Howdy Doug, welcome to the tractor forum. 

In reading your post, my very first thought was the plugs aren't hot enough. Back in the late 60's I had a car that fouled plugs, and the solution was to install hotter plugs.

When you leave the tractor sit idle (your last episode), it appears to me that the carburetor is flooding. Maybe your needle valve is not seating. Is this a new needle? Maybe try the old needle. Have you checked the floats? One side may be leaking....test it a bowl of gasoline. This may also be the problem with your plugs. Constantly flooding a bit even when running.... running too rich.

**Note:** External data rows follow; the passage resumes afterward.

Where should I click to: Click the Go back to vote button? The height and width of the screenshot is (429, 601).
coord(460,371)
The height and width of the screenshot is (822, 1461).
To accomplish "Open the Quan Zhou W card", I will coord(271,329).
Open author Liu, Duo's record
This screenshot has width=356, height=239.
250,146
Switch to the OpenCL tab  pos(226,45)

It may be time for a new or rebuilt carburetor.

You can install a fuel shut-off solenoid or just a manual shut-off valve.

I agree with your dad, gray oil usually has water in it. HTH


----------



## djkramer (Jun 15, 2017)

Thanks Sixbales, hotter plugs is a cheap and easy place to start. I'll give that a try for starters. (pun intended).

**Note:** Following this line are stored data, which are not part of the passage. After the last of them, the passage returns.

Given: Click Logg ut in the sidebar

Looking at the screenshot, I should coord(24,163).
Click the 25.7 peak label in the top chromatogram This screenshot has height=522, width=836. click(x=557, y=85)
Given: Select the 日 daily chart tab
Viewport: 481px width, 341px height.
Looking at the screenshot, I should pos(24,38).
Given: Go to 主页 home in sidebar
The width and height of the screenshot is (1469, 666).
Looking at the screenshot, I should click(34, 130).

The carb was rebuilt just before I bought her so it's a new needle. I'll get into the carb next and give it a good once over.

As for water in the oil....ruh roh.

Thanks so much.

Doug


----------



## sixbales (May 18, 2011)

Don't forget to check the floats in gasoline to ensure you don't have a leaking float.


----------



## willys55 (Oct 13, 2016)

and not to toss about bad news, but the continental engines were prone to cracking between the valve seats..........I work with the continentals engines in my Toro groundsmaster. 1965 to 1974 engines all use the same head, many of the parts are Renault.


----------



## willys55 (Oct 13, 2016)

not saying that is your problem though, I believe plug type and timing are your issue


----------



## djkramer (Jun 15, 2017)

willys55 said:


> not saying that is your problem though, I believe plug type and timing are your issue


Thanks Doc,

Timing and spark is exactly where we're looking. Good to have your confirmation.

We're thinking that the moisture in the oil may have come from rain and snow down the exhaust. I wish I had better storage conditions but tarps are the best I can do and I think the pipe was exposed through a couple big storms.

As for the valve seats, is that a fatal injury? What's the degree of difficulty to repair?

Doug


----------



## willys55 (Oct 13, 2016)

not hard to repair really, but the head would need to be replaced and they are getting harder to find.


----------